Extract polymorphism/divergence
Extract polymorphism/divergence data
Extract polymorphism/divergence Documentation

This set of software extracts polymorphism/divergence data from various files. These data will be used to do MacDonald-Kreitman type tests. This is for a specific project and data set. Generalization is possible, but may require modifying the code.

Installation

Clone this repository, change directory to polyDivExtract and type

make
make install clean

This assumes that you are using g++ as the C++ compiler. To use a different compiler, specify it on the make command line, e.g.

make CXX=c++

Dependencies

No dependencies other than a C++ compiler that understands the C++11 standard.

Usage

The divSites program takes nucleotide positions or ranges and returns a file with sites that have diverged between two species, inferred from the provided AXT between-species alignment file. Run it with

divSites -q file_with_positions -a AXT_alignment_file -o output_file

The query files should have at least two fields (chromosome ID and position). Chromosome IDs must be chrX, chr2L, chr2R, chr3L, or chr3R (this is for a Drosophila data set). It is OK to omit "chr" from the chromosome arm names. Chromosomes must be listed in the same order in all files. The AXT file should have the same chromosome names as the query file. If there are exactly two fields, it is assumed that the file provides individual site positions ("positions file"). If there are more than two fields, it is assumed that the query file contains ranges of positions, with the first field indicating the chromosome arm, the second the start of the range, and the third the end. If there are more that three fields, the rest are ignored. Commented (starting with "#") and empty lines are ignored. The number of fields is checked on the first uncommented non-empty line. This line can be a header (defined as having non-numeric values in the position or start and/or end fields). It must have two fields for a positions file or no fewer than three fields for a ranges file. If the query file contains positions, the output file has the chromosome ID, position, focal species nucleotide, alternative (diverged) nucleotide, whether the alternative is on the same chromosome (1 if yes), and whether both nucleotides are good quality (1 if yes). The total number of good quality nucleotides per chromosome is listed as meta-data (commented out with #) at the start if the file. Of the query file has ranges, the output is similar but lists the "peak ID" (corresponding to each range) and number of good quality nucleotides in the range before the fields listed above, and no meta-data.

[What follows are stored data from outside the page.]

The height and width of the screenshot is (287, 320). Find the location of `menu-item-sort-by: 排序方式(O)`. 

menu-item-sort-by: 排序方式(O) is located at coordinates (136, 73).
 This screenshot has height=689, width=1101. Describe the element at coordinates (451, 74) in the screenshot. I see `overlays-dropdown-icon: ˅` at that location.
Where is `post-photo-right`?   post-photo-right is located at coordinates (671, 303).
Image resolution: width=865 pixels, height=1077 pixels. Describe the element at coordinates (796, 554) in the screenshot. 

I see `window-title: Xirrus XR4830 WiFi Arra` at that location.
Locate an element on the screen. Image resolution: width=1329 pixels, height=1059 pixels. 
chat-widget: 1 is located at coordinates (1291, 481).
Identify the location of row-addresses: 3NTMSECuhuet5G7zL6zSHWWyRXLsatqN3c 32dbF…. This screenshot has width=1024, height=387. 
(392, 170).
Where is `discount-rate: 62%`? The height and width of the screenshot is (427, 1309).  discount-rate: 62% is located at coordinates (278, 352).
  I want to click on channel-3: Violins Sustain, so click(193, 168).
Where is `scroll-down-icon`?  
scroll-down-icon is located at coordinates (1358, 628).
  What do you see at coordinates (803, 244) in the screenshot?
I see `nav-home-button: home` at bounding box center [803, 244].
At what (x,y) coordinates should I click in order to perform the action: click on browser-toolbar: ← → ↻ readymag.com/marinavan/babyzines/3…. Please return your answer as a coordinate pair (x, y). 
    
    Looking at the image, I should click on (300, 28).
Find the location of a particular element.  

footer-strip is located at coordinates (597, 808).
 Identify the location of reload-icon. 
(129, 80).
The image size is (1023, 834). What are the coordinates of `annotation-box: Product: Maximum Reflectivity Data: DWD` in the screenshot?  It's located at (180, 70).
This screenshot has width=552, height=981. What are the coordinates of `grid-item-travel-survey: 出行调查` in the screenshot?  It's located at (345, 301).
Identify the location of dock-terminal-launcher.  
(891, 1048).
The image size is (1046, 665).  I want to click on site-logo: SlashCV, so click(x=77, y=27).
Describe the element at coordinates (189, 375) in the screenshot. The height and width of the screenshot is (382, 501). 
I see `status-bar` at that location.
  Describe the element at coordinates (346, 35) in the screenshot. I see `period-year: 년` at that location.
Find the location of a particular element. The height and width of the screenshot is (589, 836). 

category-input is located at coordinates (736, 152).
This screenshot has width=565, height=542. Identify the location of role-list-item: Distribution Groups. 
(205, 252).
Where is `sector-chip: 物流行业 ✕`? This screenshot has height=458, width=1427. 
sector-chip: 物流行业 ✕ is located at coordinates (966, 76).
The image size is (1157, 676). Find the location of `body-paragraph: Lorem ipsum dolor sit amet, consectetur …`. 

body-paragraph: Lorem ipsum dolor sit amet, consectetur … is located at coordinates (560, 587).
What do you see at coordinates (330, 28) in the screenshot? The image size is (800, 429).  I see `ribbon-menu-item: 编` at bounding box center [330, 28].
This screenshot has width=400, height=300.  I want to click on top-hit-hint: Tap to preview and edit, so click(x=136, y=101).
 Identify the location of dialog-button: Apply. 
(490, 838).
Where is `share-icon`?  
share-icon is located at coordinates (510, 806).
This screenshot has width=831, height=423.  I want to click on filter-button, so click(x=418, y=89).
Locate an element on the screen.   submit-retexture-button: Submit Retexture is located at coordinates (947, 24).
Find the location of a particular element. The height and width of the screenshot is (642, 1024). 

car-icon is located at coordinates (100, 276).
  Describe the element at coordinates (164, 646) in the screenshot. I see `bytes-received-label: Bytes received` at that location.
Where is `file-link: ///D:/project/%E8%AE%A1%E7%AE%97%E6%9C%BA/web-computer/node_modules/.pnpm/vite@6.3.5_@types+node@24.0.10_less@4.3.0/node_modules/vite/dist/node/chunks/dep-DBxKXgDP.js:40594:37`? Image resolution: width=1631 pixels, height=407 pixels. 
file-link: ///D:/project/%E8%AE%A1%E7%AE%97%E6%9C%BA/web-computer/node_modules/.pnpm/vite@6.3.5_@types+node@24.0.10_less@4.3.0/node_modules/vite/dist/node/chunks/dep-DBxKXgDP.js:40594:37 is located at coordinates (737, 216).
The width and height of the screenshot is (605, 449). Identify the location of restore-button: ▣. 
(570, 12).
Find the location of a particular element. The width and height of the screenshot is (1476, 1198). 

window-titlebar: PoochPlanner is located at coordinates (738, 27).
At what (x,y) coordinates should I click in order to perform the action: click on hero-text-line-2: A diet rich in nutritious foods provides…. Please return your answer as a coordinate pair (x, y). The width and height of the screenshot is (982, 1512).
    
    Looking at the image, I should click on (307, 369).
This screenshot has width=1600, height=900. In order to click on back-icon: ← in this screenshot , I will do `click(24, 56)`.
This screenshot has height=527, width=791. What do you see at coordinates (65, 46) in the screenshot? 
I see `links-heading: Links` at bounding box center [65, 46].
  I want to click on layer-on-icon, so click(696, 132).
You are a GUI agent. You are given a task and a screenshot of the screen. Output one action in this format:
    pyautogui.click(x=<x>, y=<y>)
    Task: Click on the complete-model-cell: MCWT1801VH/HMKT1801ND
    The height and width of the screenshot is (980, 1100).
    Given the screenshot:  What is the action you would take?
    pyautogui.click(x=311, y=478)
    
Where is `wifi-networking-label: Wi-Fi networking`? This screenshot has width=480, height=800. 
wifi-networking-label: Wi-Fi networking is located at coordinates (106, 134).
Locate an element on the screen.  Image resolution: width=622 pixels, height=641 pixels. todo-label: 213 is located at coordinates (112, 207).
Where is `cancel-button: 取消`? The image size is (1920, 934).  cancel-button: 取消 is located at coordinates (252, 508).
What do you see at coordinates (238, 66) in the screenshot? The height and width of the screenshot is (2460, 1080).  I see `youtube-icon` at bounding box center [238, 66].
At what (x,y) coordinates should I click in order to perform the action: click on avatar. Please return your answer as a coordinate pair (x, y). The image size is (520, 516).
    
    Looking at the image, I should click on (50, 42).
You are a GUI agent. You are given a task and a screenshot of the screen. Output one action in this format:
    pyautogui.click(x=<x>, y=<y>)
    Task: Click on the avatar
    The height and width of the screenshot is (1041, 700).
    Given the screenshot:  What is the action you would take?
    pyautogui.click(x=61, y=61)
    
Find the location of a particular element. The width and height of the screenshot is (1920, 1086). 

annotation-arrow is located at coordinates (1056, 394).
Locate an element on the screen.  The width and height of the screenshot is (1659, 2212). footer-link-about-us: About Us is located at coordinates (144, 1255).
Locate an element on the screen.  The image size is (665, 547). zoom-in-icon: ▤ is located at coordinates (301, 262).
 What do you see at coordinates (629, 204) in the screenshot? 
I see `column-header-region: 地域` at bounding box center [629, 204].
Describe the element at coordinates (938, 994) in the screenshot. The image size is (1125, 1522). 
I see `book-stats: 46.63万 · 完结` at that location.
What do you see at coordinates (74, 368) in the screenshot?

The polySites program extracts polymorphic sites. Run it with

polySites -q query_file -a AXT_alignment_file -v VCF_file -o output_file

Query files are the same as for divSites, as are the AXT files (the latter are used to call outgroup states). The VCF file contains polymorphism information. Chromosomes must be labeled the same as in the AXT and query files (with or without "chr" in front). The output file for position queries has the chromosome ID, position, reference nucleotide, alternative nucleotide, ancestral state (r if reference, a if alternative), derived allele count, maximum likelihood derived allele count, derived allele frequency, maximum likelihood derived allele frequency, number of missing genotypes, whether the outgroup site is on the same chromosome (1 if yes), whether the outgroup nucleotide is good quality (1 if yes), and the site quality score. The output is similar for a range query file, but includes "peak ID" (i.e., range ID).

The fastaSort program sorts FASTA files that have loc= fields in their headers by start nucleotide position. If there are records with the same start position, only the longest one is kept. Run with

fastaSort -i input_FASTA -o output_FASTA

Having sorted a FASTA file with coding sequences, run

getFFsites -i input_sorted_FASTA -l log_file_name -o output_file

This extracts four-fold silent sites from each CDS, discarding regions of CDS overlap. The output lists the chromosome, FBgn number of the CDS, and chromosome position of the site. The log file contains debugging information, flags overlapping CDS, and highlights potentially problematic records.

The software assumes Drosophila chromosomes, labeled as chrX, chr2L, etc.